ТЕКСТ ДЛЯ РАЗБОРА:

По-настоящему великие романы рождаются из этого высшего момента и возвращаются к нему подобно тому, как церковь целиком происходит из хора и к нему же и обращается. Все великие произведения напоминают соборы; истина «Поисков утраченного времени» есть, повторимся, истина всех шедевральных романов.
* * *
Мы инстинктивно присваиваем роману привычную для нас иерархию с ее различением искусственного и глубинного, существенного и вторичного. Такая вдохновленная «романтизмом», «индивидуализмом» и «прометеевским духом» иерархия скрывает от нас некоторые важнейшие аспекты художественного творения. Например, мы обычно никогда не принимаем всерьез христианского символизма – потому, может быть, что он встречается равно и в посредственных, и в выдающихся произведениях. Если романист – неверующий, мы приписываем ему роль чисто декоративную, а если верующий, то апологетическую. Подлинно «научной» критике следует отказаться от всех этих a priori и обратиться к поразительным сходствам различных романных концовок. Если бы наши предустановленные pro et contra не образовывали непроницаемого водораздела между эстетическим и религиозным опытом, проблемы творчества предстали бы в новом свете. Мы не стали бы вычищать из размышлений Достоевского их религиозную составляющую и обнаружили бы у него – например, в «Братьях Карамазовых» – фрагменты настолько же ценные для исследования романического творения, что и в «Обретенном времени». И еще мы обнаружили бы, что универсальность христианского символизма объясняется его исключительной способностью к передаче романического опыта.
Следует, таким образом, исследовать этот символизм с романической точки зрения; задача тем более трудная, что сам романист пытается порой сбить нас с толку. Хотя Стендаль и списывает «немецкий мистицизм» Жюльена Сореля на тюремную сырость, финал «Красного и черного» – это размышление над христианскими темами и символами, присутствующими в тексте несмотря на скептицизм и отпирательства самого автора. Эту же роль они играют у Пруста или у Достоевского. Все, что имеет отношение к этим темам, – читай монашеское призвание стендалевского героя, – предстанет пред нами в новом свете, чей отблеск не должна заслонять от нас ирония романиста.
Здесь, как и везде, интерпретировать одних романистов нужно через других. К религиозному вопросу нельзя подступаться извне; из него, если это возможно, нужно сделать чисто романическую проблему. Проблема христианства у Стендаля, как и проблемы «мистицизма Пруста» или «мистицизма Достоевского», решается только через сближения.

ВОПРОСЫ ДЛЯ ОТВЕТА:
[1] Перепечатайте из текста о романе отрывок между словами «Здесь, как и» и «только через сближения.» включительно.
[2] Ответьте на вопросы по тексту о романе.
(a) С чем сравниваются все великие произведения?
(b) На что Стендаль списывает «немецкий мистицизм» Жюльена Сореля?
(c) Через кого нужно интерпретировать одних романистов?

ИСХОДНЫЕ ДАННЫЕ:

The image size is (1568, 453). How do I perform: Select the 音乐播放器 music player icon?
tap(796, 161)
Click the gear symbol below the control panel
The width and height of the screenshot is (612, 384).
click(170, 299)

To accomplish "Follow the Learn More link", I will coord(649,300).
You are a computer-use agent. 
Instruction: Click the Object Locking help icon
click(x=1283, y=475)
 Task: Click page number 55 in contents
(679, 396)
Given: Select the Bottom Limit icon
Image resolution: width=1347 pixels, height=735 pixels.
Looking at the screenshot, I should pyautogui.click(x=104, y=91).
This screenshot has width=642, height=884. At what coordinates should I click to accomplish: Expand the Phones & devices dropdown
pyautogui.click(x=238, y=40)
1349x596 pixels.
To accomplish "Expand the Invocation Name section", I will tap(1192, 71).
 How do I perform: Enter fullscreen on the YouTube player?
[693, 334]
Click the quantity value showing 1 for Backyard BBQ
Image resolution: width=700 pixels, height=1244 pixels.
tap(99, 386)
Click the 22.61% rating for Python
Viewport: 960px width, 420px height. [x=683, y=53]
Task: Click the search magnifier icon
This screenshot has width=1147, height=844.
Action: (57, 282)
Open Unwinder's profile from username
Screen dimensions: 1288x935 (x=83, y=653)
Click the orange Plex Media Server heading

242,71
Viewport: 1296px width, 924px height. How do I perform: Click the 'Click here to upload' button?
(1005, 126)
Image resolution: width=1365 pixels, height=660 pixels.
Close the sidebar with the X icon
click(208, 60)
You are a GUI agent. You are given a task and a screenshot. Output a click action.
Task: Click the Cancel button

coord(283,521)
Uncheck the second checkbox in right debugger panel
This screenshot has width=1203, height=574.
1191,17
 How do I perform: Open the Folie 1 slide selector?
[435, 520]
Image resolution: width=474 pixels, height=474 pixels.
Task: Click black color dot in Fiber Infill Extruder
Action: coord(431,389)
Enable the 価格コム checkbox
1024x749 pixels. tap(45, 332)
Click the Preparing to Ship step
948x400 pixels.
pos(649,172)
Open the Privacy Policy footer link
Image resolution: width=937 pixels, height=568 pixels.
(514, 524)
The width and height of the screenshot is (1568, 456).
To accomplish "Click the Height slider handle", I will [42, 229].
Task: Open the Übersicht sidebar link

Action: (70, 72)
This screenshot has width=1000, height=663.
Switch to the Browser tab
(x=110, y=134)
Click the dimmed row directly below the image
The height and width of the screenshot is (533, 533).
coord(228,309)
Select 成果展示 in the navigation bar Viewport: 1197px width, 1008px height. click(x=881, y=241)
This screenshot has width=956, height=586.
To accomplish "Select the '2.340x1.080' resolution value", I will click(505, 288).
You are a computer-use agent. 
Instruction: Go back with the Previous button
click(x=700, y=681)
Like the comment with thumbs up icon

ОТВЕТЫ ПО НОМЕРАМ:
[1]
Здесь, как и везде, интерпретировать одних романистов нужно через других. К религиозному вопросу нельзя подступаться извне; из него, если это возможно, нужно сделать чисто романическую проблему. Проблема христианства у Стендаля, как и проблемы «мистицизма Пруста» или «мистицизма Достоевского», решается только через сближения.

[2]
(a) С соборами.
(b) На тюремную сырость.
(c) Через других романистов.